In the Intrigue trilogy I was talking about earlier, three ruthless terrorists escape from a Supermax prison north of Bear Claw City, and intelligence chatter warns that they’re planning a terrible attack. Furthermore, it quickly becomes clear that the terrorists have infiltrated local and federal law enforcement. So the series goal is obviously ‘recapture the terrorists, prevent the terror attack and root out the conspirators.’ Given that, I had to be careful to make each of the books ‘feel’ different, even if their end goals were very similar.
In the first book,
Manhunt in the Wild West, undercover agent Jonah (Fax) Fairfax helps the terrorists escape from prison on orders from a superior who proves to be one of the conspirators. With the help of medical examiner Chelsea Swan, he must clear his name while racing to prevent the planned terror attack and recapture the escapees. Things get personal when Chelsea herself becomes a target, and Fax must choose between his mandate and the woman he has come to love.
Here, the story goal is essentially ‘save the world,’ because that’s the sort of man Fax is. But then again, each of the books in the miniseries is about members of law enforcement protecting our home soil against terrorism. So … I needed to find an angle that would make the second book stand out. Since these are also romances at their core, I turned to the romance for that angle, focusing on the question: Why is this story personal to these people?
In
Mountain Investigation (July ‘09), I focus on the heroine’s fight to heal from an emotionally poisonous marriage and boatloads of guilt that she hadn’t realized her ex was one of the terrorists until after he’d done terrible things. When her husband escapes from the Supermax, she’s forced to rely on a revenge-obsessed FBI agent who walks a fine line between justice and vigilantism … and who just may hold the key to her new life.
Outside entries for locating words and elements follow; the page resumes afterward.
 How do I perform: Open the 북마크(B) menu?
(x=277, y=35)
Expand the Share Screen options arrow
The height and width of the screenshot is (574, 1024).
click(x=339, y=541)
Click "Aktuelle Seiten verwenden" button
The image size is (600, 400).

Thus, while it’s still a ‘capture the bad guys’ book, the tone and focus are very different between books one and two. More, this second book ends with hints of a larger plot afoot, one that will be central to the final book in the miniseries, Internal Affairs (10/09). But even as
Mountain Investigation pulls together threads from the first book and sets up the third, it’s a complete, stand-alone love story. Romantic Times Magazine even gave it a Top Pick and 4.5 stars, saying: “Andersen’s first-class novel is terrifyingly real, shatteringly topical and sweepingly romantic.”
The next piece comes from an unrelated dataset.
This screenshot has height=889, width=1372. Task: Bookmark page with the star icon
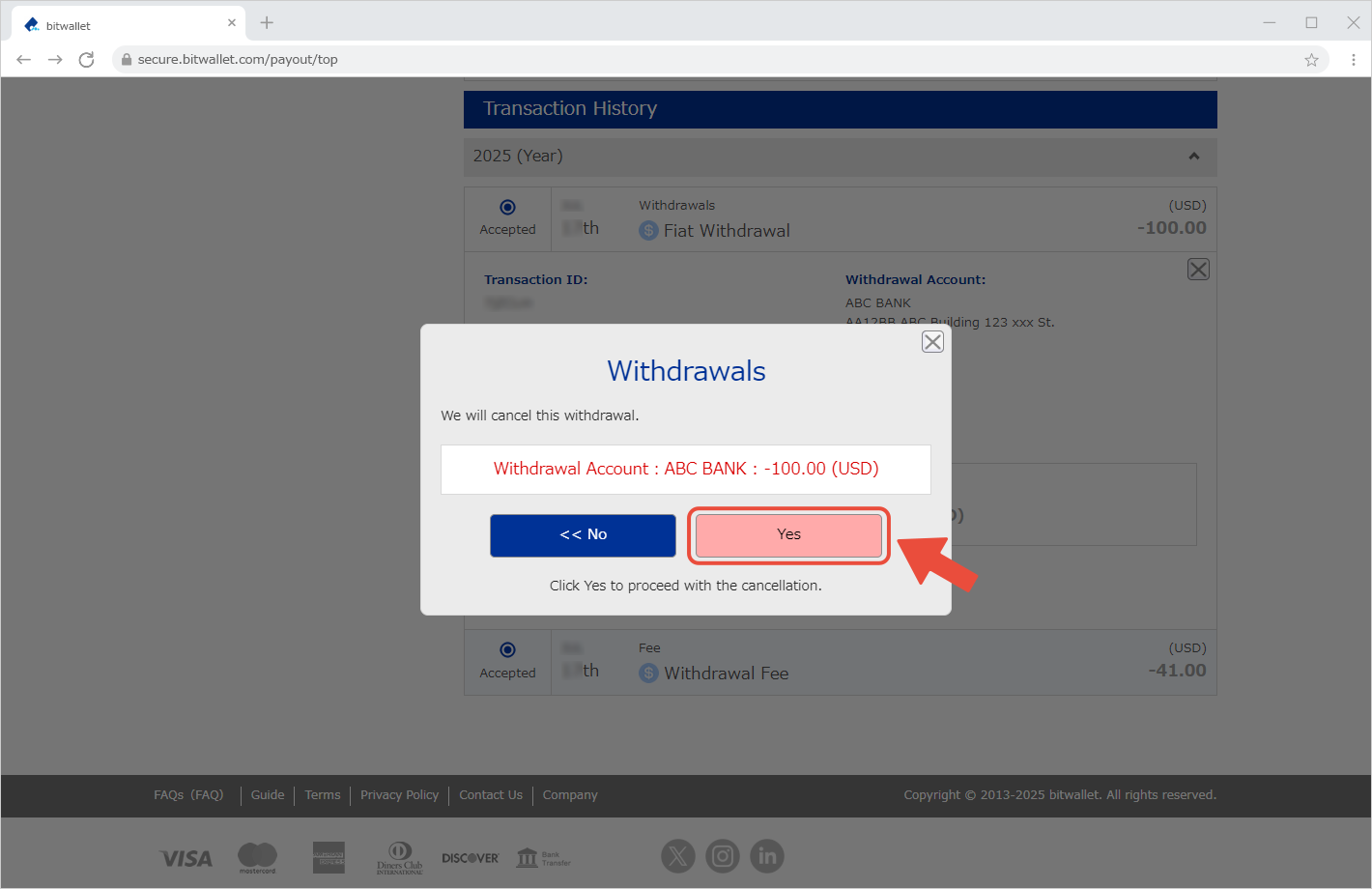click(1311, 60)
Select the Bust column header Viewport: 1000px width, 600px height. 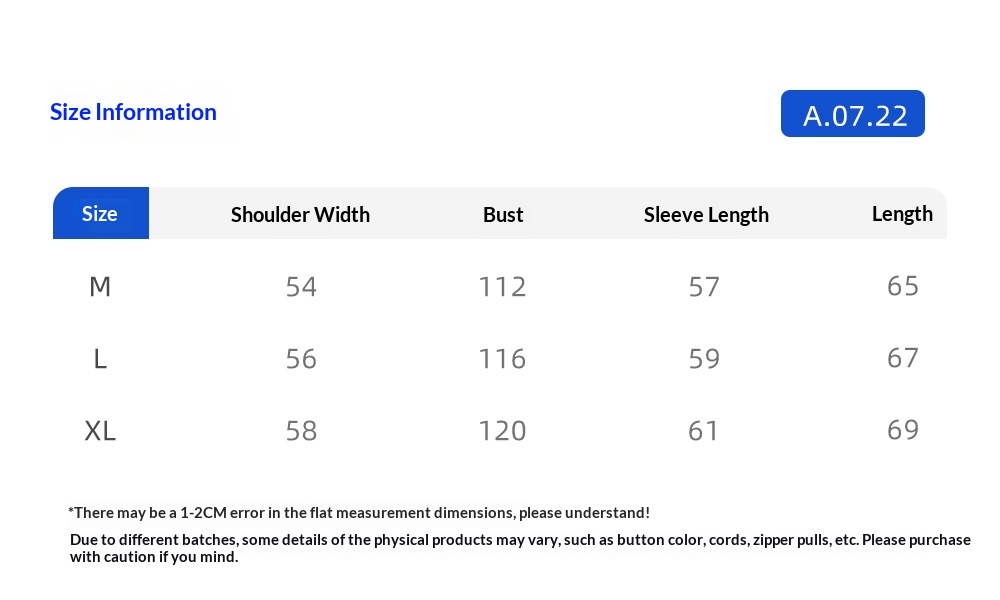(x=503, y=214)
So that’s my take on middle books, and a bit of insight into how I go about ramping up the stakes without bringing things to such a hysterical fever pitch that I’m drowning out the character-driven romances that I love so much.
Now … if you’ve gotten all the way to the end of this, thank you! And I have a few questions for you … what middle books (or movies) have worked or not worked for you? Why? Do you have any thoughts on what an author should keep in mind when trying to make a middle book strong in its own right? Let’s discuss!